> **PROMPT**
Only one stretch of the records below is wanted: the lines from the one holding "Given: Click thumbs-up" through the one holding "Switch to the 数据统计". Return it exactly, both ends included.

> **DATA FOR PROCESSING**

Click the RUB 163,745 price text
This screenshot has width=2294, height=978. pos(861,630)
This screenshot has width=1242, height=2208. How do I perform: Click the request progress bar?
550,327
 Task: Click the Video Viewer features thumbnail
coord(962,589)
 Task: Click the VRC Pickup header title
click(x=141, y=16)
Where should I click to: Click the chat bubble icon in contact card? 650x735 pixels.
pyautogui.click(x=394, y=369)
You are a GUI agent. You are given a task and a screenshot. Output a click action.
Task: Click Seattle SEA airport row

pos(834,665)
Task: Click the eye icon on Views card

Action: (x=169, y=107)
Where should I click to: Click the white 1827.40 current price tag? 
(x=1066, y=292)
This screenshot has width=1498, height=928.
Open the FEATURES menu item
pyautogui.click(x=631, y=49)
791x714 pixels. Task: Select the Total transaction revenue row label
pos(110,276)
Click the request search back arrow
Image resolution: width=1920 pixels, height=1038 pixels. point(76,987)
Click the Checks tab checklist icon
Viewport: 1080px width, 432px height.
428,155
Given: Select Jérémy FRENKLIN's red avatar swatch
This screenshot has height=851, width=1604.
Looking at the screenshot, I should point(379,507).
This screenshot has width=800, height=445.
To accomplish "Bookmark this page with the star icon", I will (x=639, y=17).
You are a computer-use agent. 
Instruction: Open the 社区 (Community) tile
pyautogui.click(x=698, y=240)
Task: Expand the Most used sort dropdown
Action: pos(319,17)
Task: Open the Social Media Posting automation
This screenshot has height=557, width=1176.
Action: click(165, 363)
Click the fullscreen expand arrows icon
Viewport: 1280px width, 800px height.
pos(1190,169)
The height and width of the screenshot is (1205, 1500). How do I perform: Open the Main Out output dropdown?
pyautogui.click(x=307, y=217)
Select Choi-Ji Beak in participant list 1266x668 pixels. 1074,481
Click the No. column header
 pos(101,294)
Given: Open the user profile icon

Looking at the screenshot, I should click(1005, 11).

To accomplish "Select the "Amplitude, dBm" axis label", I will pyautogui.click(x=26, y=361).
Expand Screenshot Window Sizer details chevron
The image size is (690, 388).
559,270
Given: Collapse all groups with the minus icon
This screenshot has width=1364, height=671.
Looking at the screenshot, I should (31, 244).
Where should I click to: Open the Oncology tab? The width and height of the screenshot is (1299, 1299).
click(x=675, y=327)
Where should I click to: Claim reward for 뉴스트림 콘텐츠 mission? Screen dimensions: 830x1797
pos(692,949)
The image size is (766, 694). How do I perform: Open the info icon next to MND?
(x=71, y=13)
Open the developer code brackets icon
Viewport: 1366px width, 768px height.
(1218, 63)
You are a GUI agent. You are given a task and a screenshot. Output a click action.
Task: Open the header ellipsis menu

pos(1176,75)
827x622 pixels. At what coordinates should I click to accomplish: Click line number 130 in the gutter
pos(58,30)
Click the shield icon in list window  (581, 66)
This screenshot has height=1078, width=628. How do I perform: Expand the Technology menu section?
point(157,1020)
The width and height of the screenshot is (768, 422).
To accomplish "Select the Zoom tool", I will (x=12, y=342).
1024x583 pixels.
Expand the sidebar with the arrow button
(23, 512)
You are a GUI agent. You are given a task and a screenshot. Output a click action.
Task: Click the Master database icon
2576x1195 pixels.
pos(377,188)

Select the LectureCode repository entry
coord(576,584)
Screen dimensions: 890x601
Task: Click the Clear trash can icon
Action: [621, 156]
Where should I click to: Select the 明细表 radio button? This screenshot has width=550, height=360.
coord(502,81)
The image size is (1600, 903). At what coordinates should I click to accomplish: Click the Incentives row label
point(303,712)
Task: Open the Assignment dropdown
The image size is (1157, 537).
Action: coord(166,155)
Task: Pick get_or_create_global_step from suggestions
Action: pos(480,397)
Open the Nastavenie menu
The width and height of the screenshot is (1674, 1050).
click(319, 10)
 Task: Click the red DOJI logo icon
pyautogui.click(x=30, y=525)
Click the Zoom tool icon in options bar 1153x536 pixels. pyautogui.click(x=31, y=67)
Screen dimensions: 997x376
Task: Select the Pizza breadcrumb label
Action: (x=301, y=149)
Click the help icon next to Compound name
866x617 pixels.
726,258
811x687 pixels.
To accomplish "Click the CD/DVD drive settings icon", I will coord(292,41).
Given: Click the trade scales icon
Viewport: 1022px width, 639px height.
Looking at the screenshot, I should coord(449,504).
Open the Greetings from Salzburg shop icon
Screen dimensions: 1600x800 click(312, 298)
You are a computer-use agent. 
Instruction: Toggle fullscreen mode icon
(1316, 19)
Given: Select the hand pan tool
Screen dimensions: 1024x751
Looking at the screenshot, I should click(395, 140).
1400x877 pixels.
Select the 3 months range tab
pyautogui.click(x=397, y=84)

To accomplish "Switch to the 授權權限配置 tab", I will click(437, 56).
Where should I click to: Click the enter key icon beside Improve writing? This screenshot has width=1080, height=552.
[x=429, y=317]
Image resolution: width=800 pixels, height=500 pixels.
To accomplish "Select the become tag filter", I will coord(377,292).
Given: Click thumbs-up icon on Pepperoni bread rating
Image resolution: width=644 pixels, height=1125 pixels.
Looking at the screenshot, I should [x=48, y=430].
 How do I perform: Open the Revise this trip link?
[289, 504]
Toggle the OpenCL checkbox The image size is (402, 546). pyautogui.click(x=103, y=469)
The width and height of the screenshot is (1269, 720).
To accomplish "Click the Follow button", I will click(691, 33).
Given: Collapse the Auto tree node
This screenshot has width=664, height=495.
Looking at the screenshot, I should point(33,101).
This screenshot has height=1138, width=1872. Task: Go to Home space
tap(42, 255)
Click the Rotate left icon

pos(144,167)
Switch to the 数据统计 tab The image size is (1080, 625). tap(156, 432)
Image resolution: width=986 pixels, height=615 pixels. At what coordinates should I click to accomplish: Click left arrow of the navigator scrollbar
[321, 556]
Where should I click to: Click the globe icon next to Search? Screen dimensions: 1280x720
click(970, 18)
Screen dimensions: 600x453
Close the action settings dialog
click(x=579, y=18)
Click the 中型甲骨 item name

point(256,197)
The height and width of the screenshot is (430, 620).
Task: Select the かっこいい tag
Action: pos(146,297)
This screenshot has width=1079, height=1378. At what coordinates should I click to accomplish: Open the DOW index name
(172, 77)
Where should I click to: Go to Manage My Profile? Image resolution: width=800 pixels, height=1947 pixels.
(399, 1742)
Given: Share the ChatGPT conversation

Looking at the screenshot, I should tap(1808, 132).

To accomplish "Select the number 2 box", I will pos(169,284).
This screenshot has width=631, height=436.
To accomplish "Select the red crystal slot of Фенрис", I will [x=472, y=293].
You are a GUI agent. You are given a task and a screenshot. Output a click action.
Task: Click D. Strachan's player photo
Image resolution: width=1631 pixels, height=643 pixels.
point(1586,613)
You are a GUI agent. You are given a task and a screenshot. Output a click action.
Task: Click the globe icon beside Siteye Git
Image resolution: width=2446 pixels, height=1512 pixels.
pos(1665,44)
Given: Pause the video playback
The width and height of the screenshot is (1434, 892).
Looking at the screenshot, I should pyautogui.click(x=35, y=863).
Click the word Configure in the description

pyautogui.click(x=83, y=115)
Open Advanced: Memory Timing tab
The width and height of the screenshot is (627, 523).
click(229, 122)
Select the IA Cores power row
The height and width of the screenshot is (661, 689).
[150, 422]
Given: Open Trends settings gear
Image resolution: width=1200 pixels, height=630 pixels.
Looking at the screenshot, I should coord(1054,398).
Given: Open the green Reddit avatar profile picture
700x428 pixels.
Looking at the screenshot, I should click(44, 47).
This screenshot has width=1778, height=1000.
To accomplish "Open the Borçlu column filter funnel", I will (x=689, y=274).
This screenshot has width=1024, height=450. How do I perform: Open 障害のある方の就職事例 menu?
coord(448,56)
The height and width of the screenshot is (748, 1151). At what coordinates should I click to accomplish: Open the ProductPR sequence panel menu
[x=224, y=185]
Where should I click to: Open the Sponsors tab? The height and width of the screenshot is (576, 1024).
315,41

> **ANSWER SECTION**
Given: Click thumbs-up icon on Pepperoni bread rating
Image resolution: width=644 pixels, height=1125 pixels.
Looking at the screenshot, I should [x=48, y=430].
 How do I perform: Open the Revise this trip link?
[289, 504]
Toggle the OpenCL checkbox The image size is (402, 546). pyautogui.click(x=103, y=469)
The width and height of the screenshot is (1269, 720).
To accomplish "Click the Follow button", I will click(691, 33).
Given: Collapse the Auto tree node
This screenshot has width=664, height=495.
Looking at the screenshot, I should point(33,101).
This screenshot has height=1138, width=1872. Task: Go to Home space
tap(42, 255)
Click the Rotate left icon

pos(144,167)
Switch to the 数据统计 tab The image size is (1080, 625). tap(156, 432)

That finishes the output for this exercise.